Dans un sport qui compte les points à la chinoise, donnant des jeux à qui saura ou pourra les terminer, souvent en changeant sa stratégie, du simple fait que la force des balles vient autant de la vitesse, que de la hauteur, comme de la longueur et surtout de la profondeur.

Vitesse et concentration qui ne dépendent que de soi.

La tête étant le premier juge critique. Si critique que certains plus que certaines, en détruisent leur raquette, se maudissant d’une erreur que sa tête ne voulait pas quand son corps l’imposait.
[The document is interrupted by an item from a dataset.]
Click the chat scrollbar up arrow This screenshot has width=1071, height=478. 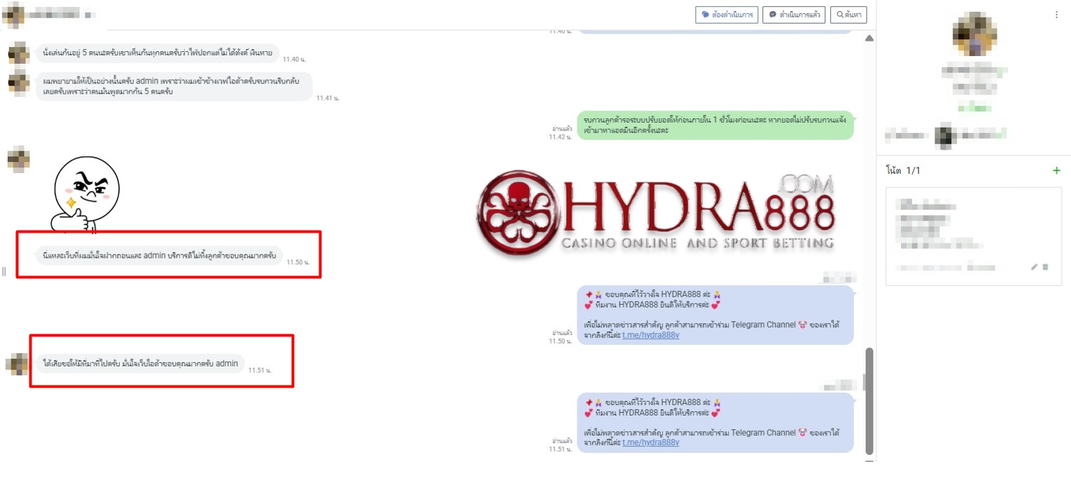[869, 38]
La rhétorique même de la défaite invite à des pensées négatives : « éliminé« . Disparu. Quasiment un adieu pour des tournois qui se rejouent à « l’année prochaine ».

Et puis, il y a l’après. Un match terminé, gagné ou perdu, est un match éreintant après. Tant le fil de la rencontre défile et que les solutions apparaissent après coup, créant la frustration.

Et puis l’argent. L’argent qui ne dépend que d’elle et pas d’un tiers. L’Argent qu’elle sait avoir reçu de ses parents comme une conscience à la réussite, l’argent qu’elle doit aux autres et l’argent qui lui reste. Matelas d’amour qui s’étiole et disparaît quand rien ne vient comme victoire. Et là, sans tribunal de commerce autre que sa tête et ses comptes, elle compte les décomptes en s’imposant la réussite pour continuer à être et ne pas disparaître.

Ce dernier match terminé ce 25 Août a dû être un plaisir pour Elle. Il n’était pas similaire à tant d’autres faits dans sa carrière. Il n’y avait pas d’après. C’est le dernier.

Le tennis est un sport seul où tu gagnes seul et tu perds seul. C’est comme le golf, un sport d’excellence où chaque coup doit être parfait.

Exigence impossible à atteindre. Fédérer disait qu’il n’avait pas gagné plus de 50% des points qu’il avait joué dans sa carrière. Une des forces tennistiques étant de gérer sa frustration de l’insuccès.

Dans une carrière de plus de 15 ans où elle a réussi à prendre la 4e place mondiale (Septembre 2018), onze titres dont deux majeurs, celui exceptionnel du Master de 2022 et de Cincinnati (WTA1000) la même année. Deux Roland Garros en double (2016 et 2022) pour huit titres à deux.

Ce qu’elle a vécu, très rares sont les personnes capables de le faire.

A 31 ans, mariée depuis peu, elle va commercer un autre chapitre de vie où elle n’aura plus à tuer avec des balles jaunes qui vont aller de plus en plus vite.

Le dernier match ? Peut-etre le moment le plus heureux pour celle qui a dit, lors de dernières conférence de presse : “It’s kind of weird to say, but I’m very happy. It was a great run. I did a great thing on court, and I went until [I achieved] what I could achieve. You can always achieve more, and I was dreaming of achieving more. But I’m very happy and in peace with my decision to move forward with my life and close the chapter of being a tennis player. »

Caroline Garcia a toujours été pleine d’émotions. Certains disaient d’elle qu’elle volait sur le cours. Des émotions si fortes que sur les deux dernières années, elle a haït le tennis qui l’a poussé si loin dans ce qui n’est pas humain.

Imaginer la nouvelle vie qui l’attend ? La nôtre, pour celle dont le parcours aura été d’être une sniper, contre un peu plus de 18 millions de dollars de gains WTA, obtenus ou perdus aux quatre coins du monde.

Elle sera celle de la paix entre son âme, son esprit, son corps et son coeur.

En sortant de cet univers d’exigence, une forme de Paradis l’attend.